> _Aufgaben_:
a) Übersetze aus dem Text über die neue Entwicklungsministerin den Satz „Außerdem sprach sie sich für eine Stärkung der Vereinten Nationen (UN) und des UN-Standortes in Bonn aus.“ ins Englische.
b) Zähle alle Umstände auf, die laut dem Text über die neue Entwicklungsministerin das Leben der Menschen prägen, deren Lage sie nach eigener Aussage kennt.
c) Führe den Text über die neue Entwicklungsministerin nach seinem letzten Satz weiter.

> _Textabschnitt_:
○ ○ ○

Bundesministerin Alabali-Radovan will Entwicklungspolitik neu aufstellen
Die neue Bundesministerin für wirtschaftliche Zusammenarbeit und Entwicklung, Reem Alabali-Radovan (SPD), will die deutsche Entwicklungspolitik neu aufstellen. Es gehe vor allem um Fokussierung, „das heißt, dass wir Entwicklungspolitik im Dreiklang mit Außen- und Verteidigungspolitik als nachhaltige Sicherheitspolitik ausbuchstabieren“, betonte die Ressortchefin am Mittwoch, 14. Mai 2025, im Bundestag bei der Vorstellung ihres Regierungsprogramms.
Ministerin will Nord-Süd-Kommission ins Leben rufen
Der Rückzug der USA aus der Entwicklungs- und Verteidigungspolitik treffe die internationale Entwicklungszusammenarbeit aufs Härteste, sagte Alabali-Radovan. Daraus folge, dass Deutschland mehr investieren müsse, um Sicherheit zu gewährleisten. „Deutschland braucht weltweit stabile Gesellschaften und Frieden“, sagte die Ministerin, deren Eltern Mitte der 1990er-Jahre vor den politischen Verhältnissen aus dem Irak nach Deutschland geflohen waren, als Alabali-Radovan sechs Jahre alt war. Auf diese familiären Wurzeln verwies die heute 35-jährige Schwerinerin. Sie wisse dadurch, wie es den Menschen gehe, die von politischer Unsicherheit, Krisen, Kriegen und Perspektivlosigkeit geprägt sind. „Und ich weiß auch, welche Auswirkungen es auf uns hier in Deutschland hat, wenn wir für diese Krisen keine gemeinsamen Lösungen finden.“
Die Bundesregierung werde eine Nord-Süd-Kommission ins Leben rufen, kündigte Alabali-Radovan an. Sie solle helfen, die partnerschaftlichen und strategischen Beziehungen mit den Ländern des Globalen Südens auf Augenhöhe auszubauen. Außerdem sprach sie sich für eine Stärkung der Vereinten Nationen (UN) und des UN-Standortes in Bonn aus.
Union plädiert für Strategie aus einem Guss
Andreas Jung (CDU/CSU) betonte, es sei kein Widerspruch, Außenpolitik, Sicherheitspolitik und Entwicklungspolitik zusammenzudenken. Wirtschaftliche, ökologische und soziale Sicherheit gehörten „hier im Land, europäisch und international“ zusammen. „Es muss eine Politik, eine Strategie aus einem Guss sein.“
Er hoffe, dass Nachhaltigkeitsziel der Vereinten Nationen in der neuen Bundesregierung „noch mal mit einem stärkeren Fokus, mit mehr Öffentlichkeit, mit mehr Nachdruck verfolgt werden kann, als es bisher gelungen ist“.

○ ○ ○

> _Vorliegende Einträge_:
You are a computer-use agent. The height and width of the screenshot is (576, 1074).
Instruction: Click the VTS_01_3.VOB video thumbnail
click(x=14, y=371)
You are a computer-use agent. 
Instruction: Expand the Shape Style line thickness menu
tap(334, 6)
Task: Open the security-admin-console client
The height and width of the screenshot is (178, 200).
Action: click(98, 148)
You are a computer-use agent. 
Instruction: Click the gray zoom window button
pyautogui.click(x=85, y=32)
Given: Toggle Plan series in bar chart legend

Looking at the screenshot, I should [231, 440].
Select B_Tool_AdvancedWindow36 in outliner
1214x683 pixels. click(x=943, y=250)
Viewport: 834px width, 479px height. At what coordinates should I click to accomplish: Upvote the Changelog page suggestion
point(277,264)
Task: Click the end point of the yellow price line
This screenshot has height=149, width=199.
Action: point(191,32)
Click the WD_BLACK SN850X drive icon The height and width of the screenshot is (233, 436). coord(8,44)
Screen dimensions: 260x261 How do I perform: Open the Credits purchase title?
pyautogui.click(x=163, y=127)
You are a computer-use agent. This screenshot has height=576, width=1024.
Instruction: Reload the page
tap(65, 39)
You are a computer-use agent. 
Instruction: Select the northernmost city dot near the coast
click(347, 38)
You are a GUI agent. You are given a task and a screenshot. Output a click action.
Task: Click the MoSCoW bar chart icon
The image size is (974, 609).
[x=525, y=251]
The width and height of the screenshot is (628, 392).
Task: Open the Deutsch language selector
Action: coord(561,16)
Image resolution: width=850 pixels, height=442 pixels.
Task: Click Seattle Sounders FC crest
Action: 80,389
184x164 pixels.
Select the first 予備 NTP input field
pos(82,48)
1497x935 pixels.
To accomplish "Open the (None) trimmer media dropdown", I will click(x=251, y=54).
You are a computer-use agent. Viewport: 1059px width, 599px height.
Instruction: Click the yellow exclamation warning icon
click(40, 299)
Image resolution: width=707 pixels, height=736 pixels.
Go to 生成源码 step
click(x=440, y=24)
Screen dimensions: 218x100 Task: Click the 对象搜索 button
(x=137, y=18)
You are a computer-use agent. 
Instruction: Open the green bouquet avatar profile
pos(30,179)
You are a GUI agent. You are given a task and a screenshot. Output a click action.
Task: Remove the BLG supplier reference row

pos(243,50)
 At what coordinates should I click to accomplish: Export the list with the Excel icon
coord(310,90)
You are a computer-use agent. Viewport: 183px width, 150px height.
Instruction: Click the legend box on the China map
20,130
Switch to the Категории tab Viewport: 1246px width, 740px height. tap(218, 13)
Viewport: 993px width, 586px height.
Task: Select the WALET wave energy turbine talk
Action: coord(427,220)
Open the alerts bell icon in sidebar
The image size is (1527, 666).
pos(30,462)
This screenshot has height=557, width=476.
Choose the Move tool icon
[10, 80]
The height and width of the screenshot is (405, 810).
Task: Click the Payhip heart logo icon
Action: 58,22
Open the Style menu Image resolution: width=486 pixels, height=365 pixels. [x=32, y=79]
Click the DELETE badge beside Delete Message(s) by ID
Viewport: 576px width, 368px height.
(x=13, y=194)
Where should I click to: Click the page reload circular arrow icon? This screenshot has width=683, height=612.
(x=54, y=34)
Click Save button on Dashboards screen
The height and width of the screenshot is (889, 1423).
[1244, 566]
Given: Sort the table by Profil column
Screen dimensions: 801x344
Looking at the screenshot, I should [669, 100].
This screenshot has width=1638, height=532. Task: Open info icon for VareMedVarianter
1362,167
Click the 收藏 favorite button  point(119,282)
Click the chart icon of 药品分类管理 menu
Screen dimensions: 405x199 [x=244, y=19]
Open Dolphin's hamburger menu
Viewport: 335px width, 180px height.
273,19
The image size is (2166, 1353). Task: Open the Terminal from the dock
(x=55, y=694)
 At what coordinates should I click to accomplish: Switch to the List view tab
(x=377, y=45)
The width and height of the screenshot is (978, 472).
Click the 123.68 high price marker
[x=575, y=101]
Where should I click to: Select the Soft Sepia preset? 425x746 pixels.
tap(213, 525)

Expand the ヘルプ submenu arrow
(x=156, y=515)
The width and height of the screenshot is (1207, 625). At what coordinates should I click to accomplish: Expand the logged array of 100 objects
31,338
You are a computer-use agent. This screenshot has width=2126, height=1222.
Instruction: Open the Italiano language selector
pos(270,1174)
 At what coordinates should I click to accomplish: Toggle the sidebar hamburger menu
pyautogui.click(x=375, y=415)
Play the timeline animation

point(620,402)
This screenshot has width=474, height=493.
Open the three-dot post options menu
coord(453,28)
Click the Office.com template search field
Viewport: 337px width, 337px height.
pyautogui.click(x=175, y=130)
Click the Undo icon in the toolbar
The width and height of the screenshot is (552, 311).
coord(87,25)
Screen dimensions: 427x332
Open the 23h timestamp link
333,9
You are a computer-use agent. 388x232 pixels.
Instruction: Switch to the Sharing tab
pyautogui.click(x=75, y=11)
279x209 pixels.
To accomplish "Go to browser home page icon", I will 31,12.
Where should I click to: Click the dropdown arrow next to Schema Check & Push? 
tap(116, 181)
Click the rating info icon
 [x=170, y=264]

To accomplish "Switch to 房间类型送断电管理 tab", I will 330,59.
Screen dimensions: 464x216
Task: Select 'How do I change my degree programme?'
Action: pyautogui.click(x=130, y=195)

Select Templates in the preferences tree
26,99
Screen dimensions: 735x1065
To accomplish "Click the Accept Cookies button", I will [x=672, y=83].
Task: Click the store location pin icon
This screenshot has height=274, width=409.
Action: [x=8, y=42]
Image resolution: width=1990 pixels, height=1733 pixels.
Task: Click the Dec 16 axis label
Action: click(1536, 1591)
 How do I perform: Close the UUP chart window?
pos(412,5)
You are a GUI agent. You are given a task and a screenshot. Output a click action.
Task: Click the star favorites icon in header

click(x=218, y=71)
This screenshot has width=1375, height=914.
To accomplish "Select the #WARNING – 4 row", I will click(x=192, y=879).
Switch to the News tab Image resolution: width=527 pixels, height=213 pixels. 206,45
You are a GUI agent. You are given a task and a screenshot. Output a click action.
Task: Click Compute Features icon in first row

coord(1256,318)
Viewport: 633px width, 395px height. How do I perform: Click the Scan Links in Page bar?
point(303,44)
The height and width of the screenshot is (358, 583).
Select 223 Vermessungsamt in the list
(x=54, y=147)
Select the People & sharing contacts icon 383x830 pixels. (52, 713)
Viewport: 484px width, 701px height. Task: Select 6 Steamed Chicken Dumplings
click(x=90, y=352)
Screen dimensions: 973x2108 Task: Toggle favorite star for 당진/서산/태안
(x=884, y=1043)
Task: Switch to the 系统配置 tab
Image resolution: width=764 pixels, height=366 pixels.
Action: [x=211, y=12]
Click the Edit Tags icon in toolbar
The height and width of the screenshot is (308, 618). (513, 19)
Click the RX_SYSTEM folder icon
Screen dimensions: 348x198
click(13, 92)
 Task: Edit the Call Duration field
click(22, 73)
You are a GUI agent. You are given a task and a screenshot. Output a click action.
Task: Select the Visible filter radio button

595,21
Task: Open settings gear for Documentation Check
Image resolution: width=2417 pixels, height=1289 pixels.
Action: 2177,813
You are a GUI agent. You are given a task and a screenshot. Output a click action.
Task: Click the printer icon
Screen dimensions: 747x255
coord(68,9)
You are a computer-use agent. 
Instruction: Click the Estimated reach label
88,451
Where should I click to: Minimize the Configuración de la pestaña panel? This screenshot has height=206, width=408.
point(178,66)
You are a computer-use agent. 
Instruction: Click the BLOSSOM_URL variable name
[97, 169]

○ ○ ○

> _Lösungen_:
a) She also spoke in favor of strengthening the United Nations (UN) and the UN location in Bonn.

b) politische Unsicherheit, Krisen, Kriege, Perspektivlosigkeit

c)
SPD stellt Gerechtigkeit ins Zentrum
„Entwicklungspolitik ist kein Nebenschauplatz, sondern zentral für globale Gerechtigkeit und für unsere eigene Zukunftsfähigkeit“, sagte die Abgeordnete Sanae Abdi (SPD). Für sie stünden dabei drei Themen im Vordergrund: die Förderung einer regulären und humanitären Migration, die gerechtere Gestaltung der internationalen Finanzarchitektur und der Auf- und Ausbau resilienter Sozial- und Gesundheitssysteme.
Grüne: Entwicklungspolitik nicht instrumentalisieren
Claudia Roth (Bündnis 90/Die Grünen) warnte davor, Entwicklungspolitik zu instrumentalisieren – „schon gar nicht für migrationspolitische Abschottungsfantasien, die sich durch den gesamten Koalitionsvertrag ziehen.“ Sie sprach sich dafür aus, „eine wertegeleitete, eine feministische, menschenrechtsbasierte Entwicklungspolitik“ zu verteidigen.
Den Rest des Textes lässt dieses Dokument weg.